Short Story: Dragon Dust
This is a free, online short story that I can't wait for you to read!
This takes place alongside FLAME, the first book in the Dragonmaster Trilogy. (Which you can get for free right here.) It's a scene between our heroine Isadora, and her Mam, about a boy her parents have been eyeing for Isadora.
I love Isadora's angsty spunkiness in this scene, as well as the worldbuilding around dragons and magic.
I hope you love it!
* * *
Mam stepped away from the fire with a pleased little cry.
A small black cauldron filled with a muddy, murky substance came away with her. Isadora peered inside. A luminescent, pearl-like fluid filled the interior. Where it clung to the sides, hints of color remained. A light green. Or was it blue?
Only time would tell.
“I’ve always wondered who first figured out that dragon eggs could be ground to a powder and made into cups, saucers, and plates.” Mam stuck a sharp, whittled stick into the brew and stirred. Rainbows waved int he liquid as it moved. “Odd, isn’t it?”
Isadora pulled a pestel away from the stone mortar where she ground the dried dragon egg shell into a glittering powder. The powder lifted into the air in puffs, making her skin shimmer.

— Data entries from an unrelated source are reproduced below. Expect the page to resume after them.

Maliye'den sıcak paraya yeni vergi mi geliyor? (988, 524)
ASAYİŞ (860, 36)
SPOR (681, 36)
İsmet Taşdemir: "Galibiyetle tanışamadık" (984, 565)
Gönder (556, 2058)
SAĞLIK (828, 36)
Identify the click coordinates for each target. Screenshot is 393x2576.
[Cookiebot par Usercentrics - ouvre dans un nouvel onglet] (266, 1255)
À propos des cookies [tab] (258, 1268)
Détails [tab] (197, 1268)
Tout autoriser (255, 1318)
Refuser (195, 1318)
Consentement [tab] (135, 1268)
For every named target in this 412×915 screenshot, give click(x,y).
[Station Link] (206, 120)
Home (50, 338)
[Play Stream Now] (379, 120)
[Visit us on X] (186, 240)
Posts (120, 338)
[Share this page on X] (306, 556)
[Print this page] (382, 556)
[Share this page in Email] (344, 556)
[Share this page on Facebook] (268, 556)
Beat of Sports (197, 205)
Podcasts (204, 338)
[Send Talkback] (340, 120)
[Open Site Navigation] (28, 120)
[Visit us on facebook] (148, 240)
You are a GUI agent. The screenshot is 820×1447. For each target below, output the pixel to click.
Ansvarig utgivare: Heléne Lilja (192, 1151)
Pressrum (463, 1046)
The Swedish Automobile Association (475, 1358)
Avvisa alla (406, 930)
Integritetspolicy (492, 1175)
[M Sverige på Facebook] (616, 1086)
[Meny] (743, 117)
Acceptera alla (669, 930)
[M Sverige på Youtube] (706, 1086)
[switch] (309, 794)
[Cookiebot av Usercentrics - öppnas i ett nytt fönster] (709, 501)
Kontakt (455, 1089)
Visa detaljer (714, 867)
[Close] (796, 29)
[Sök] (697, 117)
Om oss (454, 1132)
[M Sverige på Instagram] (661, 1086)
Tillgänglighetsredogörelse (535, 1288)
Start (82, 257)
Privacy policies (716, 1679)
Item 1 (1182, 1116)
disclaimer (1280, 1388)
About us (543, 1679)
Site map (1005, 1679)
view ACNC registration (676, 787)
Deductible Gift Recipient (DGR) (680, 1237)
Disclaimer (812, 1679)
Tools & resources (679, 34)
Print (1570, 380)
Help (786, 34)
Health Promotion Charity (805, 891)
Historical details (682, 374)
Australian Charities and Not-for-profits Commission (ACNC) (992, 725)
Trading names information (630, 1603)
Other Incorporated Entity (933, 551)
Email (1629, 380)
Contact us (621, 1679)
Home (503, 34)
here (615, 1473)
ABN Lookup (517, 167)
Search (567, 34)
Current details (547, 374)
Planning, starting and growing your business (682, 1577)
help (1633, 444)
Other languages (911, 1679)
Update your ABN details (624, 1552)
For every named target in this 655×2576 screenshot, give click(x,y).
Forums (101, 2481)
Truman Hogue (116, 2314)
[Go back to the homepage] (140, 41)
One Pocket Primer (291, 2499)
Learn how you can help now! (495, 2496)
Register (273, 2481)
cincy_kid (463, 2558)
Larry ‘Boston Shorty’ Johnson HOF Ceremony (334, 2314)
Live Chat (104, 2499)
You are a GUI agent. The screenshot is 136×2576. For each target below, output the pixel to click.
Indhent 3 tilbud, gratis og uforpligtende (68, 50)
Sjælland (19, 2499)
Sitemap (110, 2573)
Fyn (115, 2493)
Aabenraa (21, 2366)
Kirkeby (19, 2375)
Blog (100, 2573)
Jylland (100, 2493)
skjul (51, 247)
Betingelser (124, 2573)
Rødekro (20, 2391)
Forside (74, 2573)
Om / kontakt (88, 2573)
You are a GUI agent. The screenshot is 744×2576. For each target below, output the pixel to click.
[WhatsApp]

“It’s perfect, Mam. As always.”
Mam nodded to it. “Add the final dusting, Isa. I think we’re ready!”
A little thrill seemed to zip through Mam when she shuddered, giddy with anticipation. Isadora forced a smile.
“Then we can take it to the kiln. Don’t you think Abigail would like a set of cups and saucers? Or should we do a full tea pot?”
“Cups and saucers,” Isadora murmured, using the backside of a knife to scrape the piles of glittery dust together. “She’ll have her mother’s old teapot. The purple laced one that always smells like coriander.“
“She’s a good girl. Just like you.” Mam patted Isadora’s arm, leaving a powdery impression. “She’ll have a lovely hand fasting, just as you will too. One day, amo.”
Isadora fought back a gag. A headache threatened her, starting at the base of her spine, as she dumped the powder into the bowl.
“You all right?”
Isadora touched the base of her neck. “Just a headache.”
“You had one last week.”
“And the week before.”
Mam tsked under her breath. “Hmm . . .”
“I’m fine, Mam. Need to drink more, probably.”
Mam seemed unconvinced, but turned her attention back to the delicate potion. She used a spell to stir the liquid eggshell, watching it incorporate with the rest. Isadora kept an eye on the consistency. Not too much dandelion milk this time, thankfully.
Isadora set a tea towel down and motioned to the cauldron. “Let me carry it to the molds.“
They stepped out, into an oppressive afternoon. Humidity proliferated, soaking everything. Letum Wood flourished in lush, wild clusters. Now that summer had moved in with her living breath, there wasn’t a spare spot of sky. The heavy air pressed on Isadora’s face like an iron.
Ideal dragon climate.
While they walked to an opening tucked into the trees, Isadora’s thoughts returned to the low headache in the back of her mind. I did seem odd that she had regular headaches now. Every six days it came back.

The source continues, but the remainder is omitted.